DATASET CONTENT START

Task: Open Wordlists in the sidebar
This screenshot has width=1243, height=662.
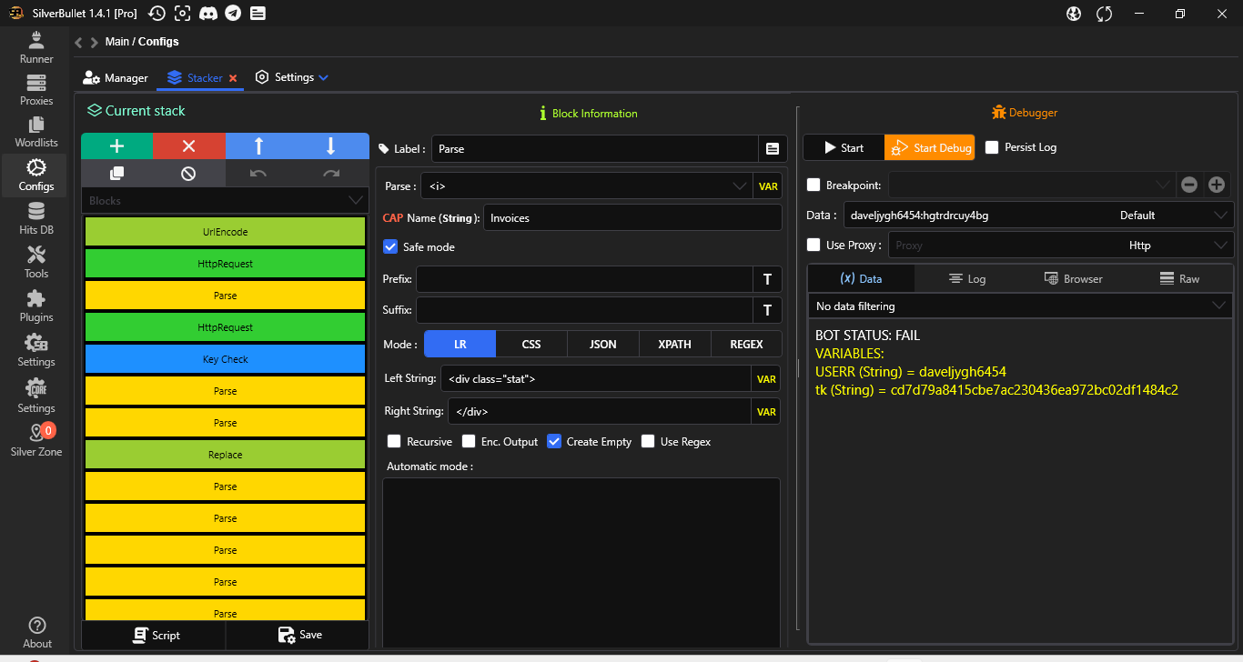Action: click(x=36, y=132)
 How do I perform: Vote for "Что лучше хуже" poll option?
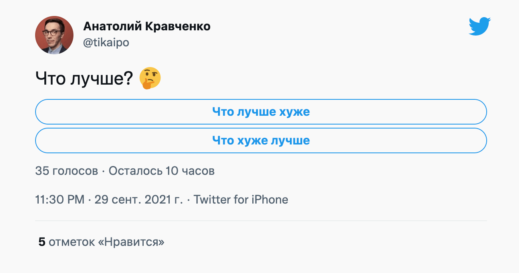pos(261,112)
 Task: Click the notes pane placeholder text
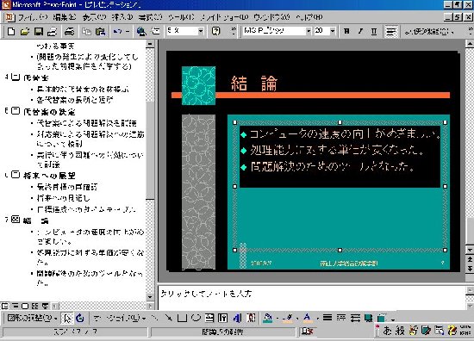206,294
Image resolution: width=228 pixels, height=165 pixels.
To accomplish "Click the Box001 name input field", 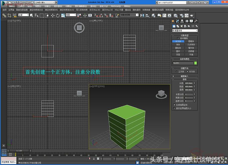I will coord(183,63).
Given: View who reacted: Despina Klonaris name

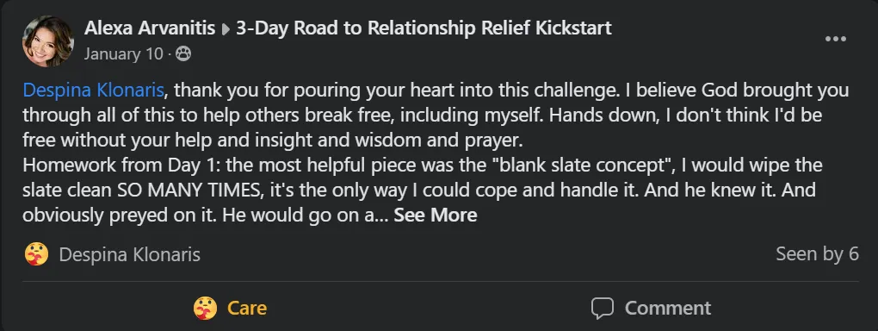Looking at the screenshot, I should 129,254.
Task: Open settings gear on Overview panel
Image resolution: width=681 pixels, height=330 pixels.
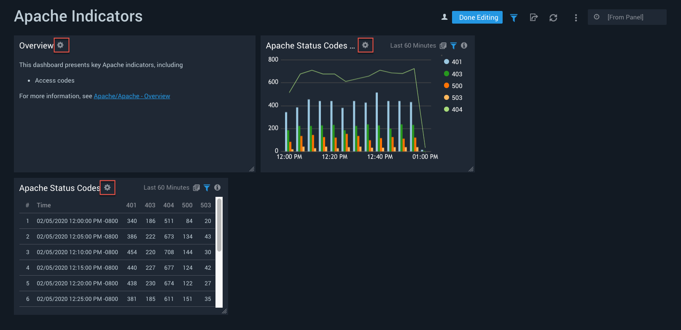Action: click(x=61, y=45)
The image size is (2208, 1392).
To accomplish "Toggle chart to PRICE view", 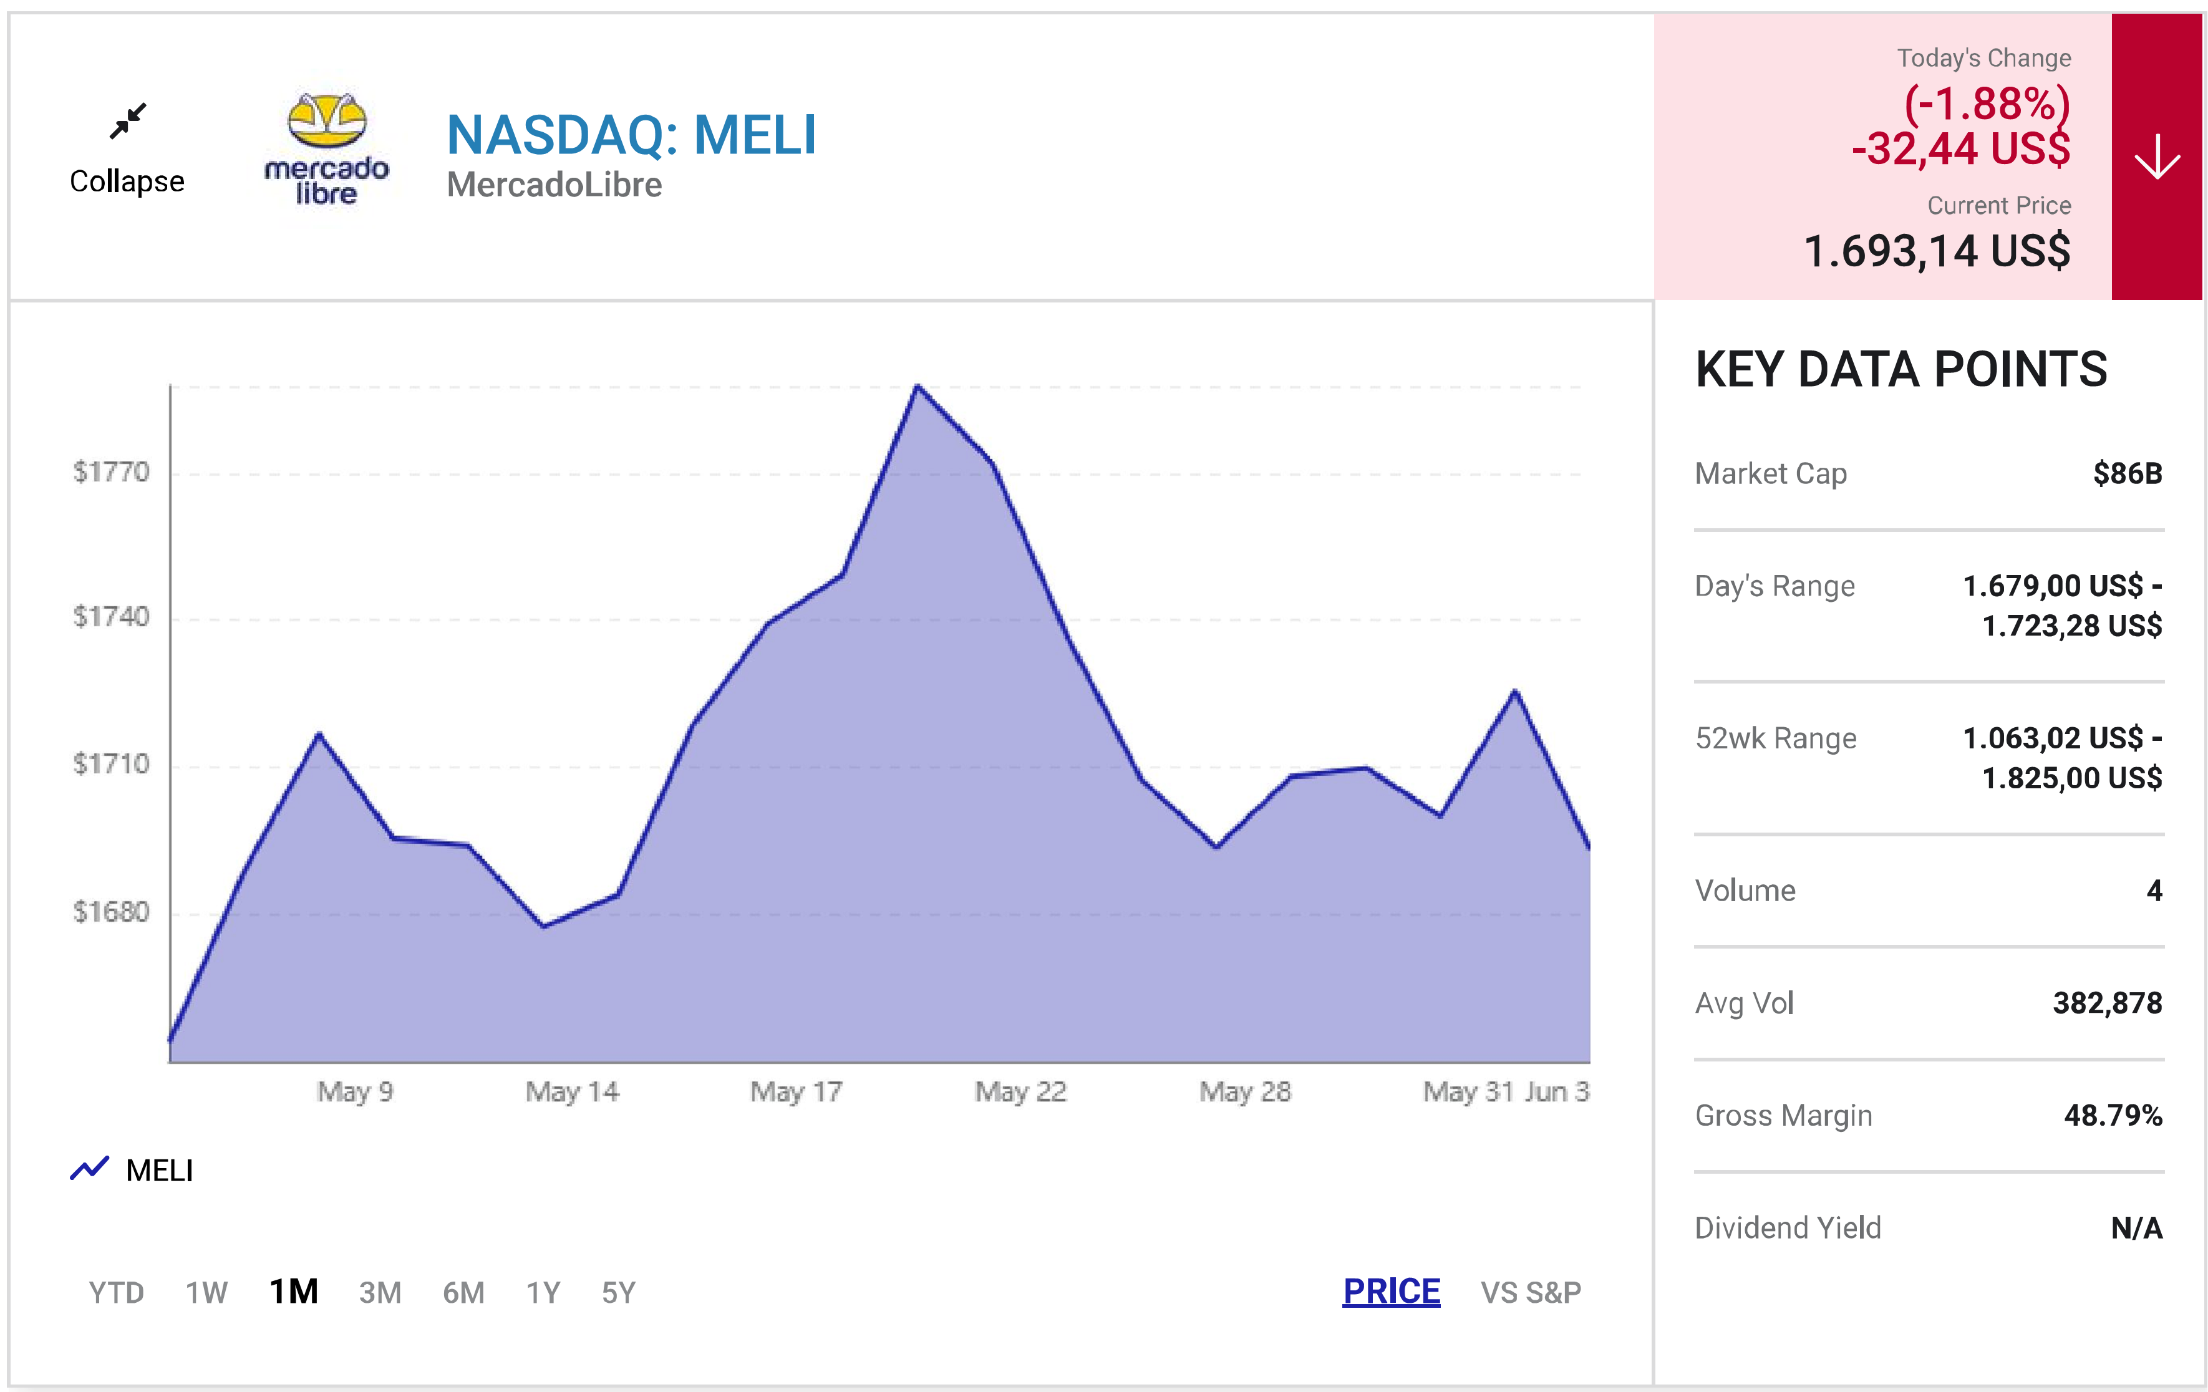I will point(1391,1291).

DATASET CONTENT END

For every line in the listing above that contains "Open", copy that line.

**EXERCISE RESULT**
Task: Open Wordlists in the sidebar
Task: Open settings gear on Overview panel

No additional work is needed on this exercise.